> Document segment
━━━━

AIDS still is a health crisis

Written by Tribune Staff

Monday is the 20th anniversary of World AIDS Day.

The purpose of this day is to bring renewed attention to the global epidemic — a worldwide health crisis that seems to have faded in the American public's eye.

In the 1980s, when the virus was first discovered, a diagnosis of HIV/AIDS was a death sentence. Now, with new medications that slow the progress of infection, and even suppress the virus, infected people can live relatively normal, disease-free lives.

Better treatment options, however, have led to a more permissive attitude toward behaviors that put people at risk of contracting the disease. Frankly, many people just aren't as scared of the specter of AIDS as they were 20 years ago.

An article early this week in the Casper Star-Tribune quotes Laurie Johnson, who works with the federally-funded Early Intervention Services, as saying, “It's not a hot topic anymore. People don't hear about it. They don't think about it so they don't use protection.”

━━━━

> Stored data
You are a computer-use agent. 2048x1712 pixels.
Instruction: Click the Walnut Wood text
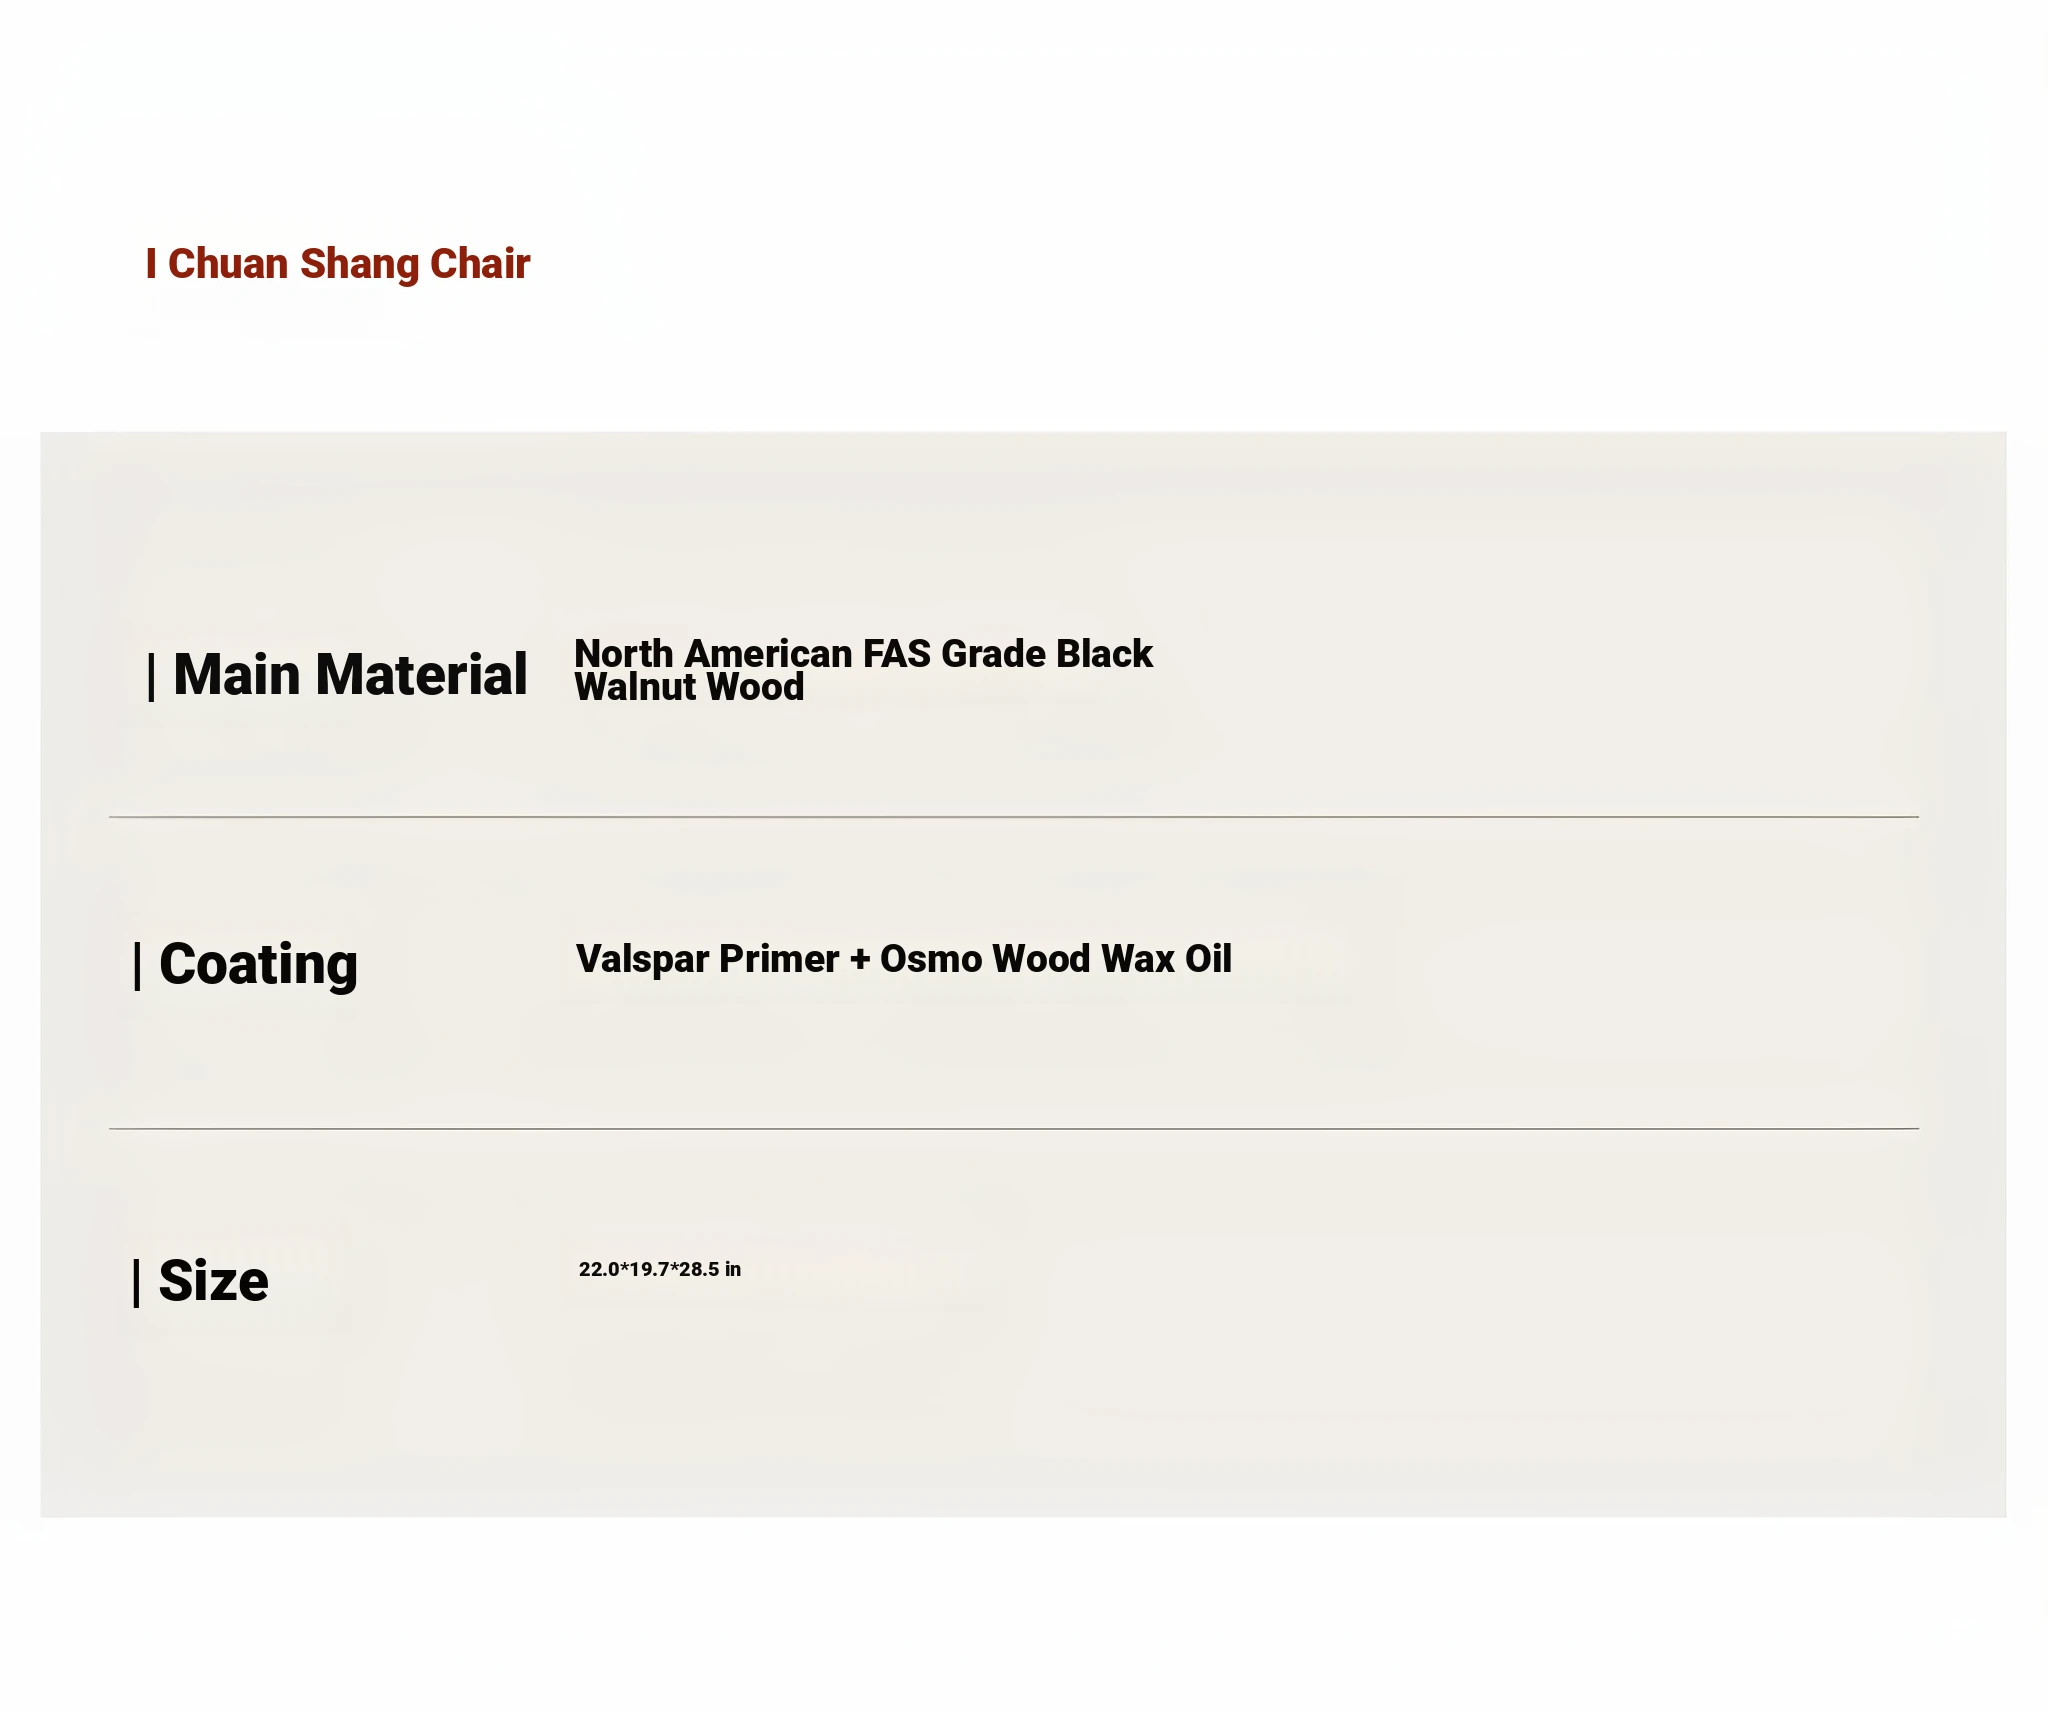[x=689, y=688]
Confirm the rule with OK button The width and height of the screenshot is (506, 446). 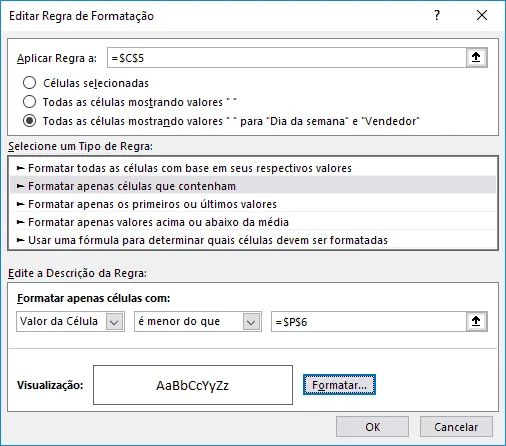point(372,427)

━━━━

> What this exercise asks
**a)** In the AIDS editorial, which anniversary falls on Monday?
**b)** Using the AIDS editorial, explain why attitudes toward behaviors that risk infection have become more permissive.
**c)** Extend the AIDS editorial with a few more paragraphs, starting after the quotation from Laurie Johnson.

> Results of the exercise
**a)** The 20th anniversary of World AIDS Day.

**b)** Better treatment options now slow the infection and can even suppress the virus, so infected people can live relatively normal, disease-free lives. As a result, many people aren't as scared of AIDS as they were 20 years ago.

**c)**
Even here in Wyoming, where the total number of cases is relatively low — 166 people in the state were living with AIDS at the end of 2007 — the rate of new infections is increasing.

Education still is a critical component — and early testing is crucial. Anyone potentially infected with HIV/AIDS should be tested, both to avoid spreading the disease and to increase longevity. In fact, the Centers for Disease Control and Prevention recommends routine HIV testing for nearly all people in the U.S. Free tests are available, year-round, at the family planning offices in Park County.

Even after this year's World AIDS Day is in the past, we can't afford to forget about this disease.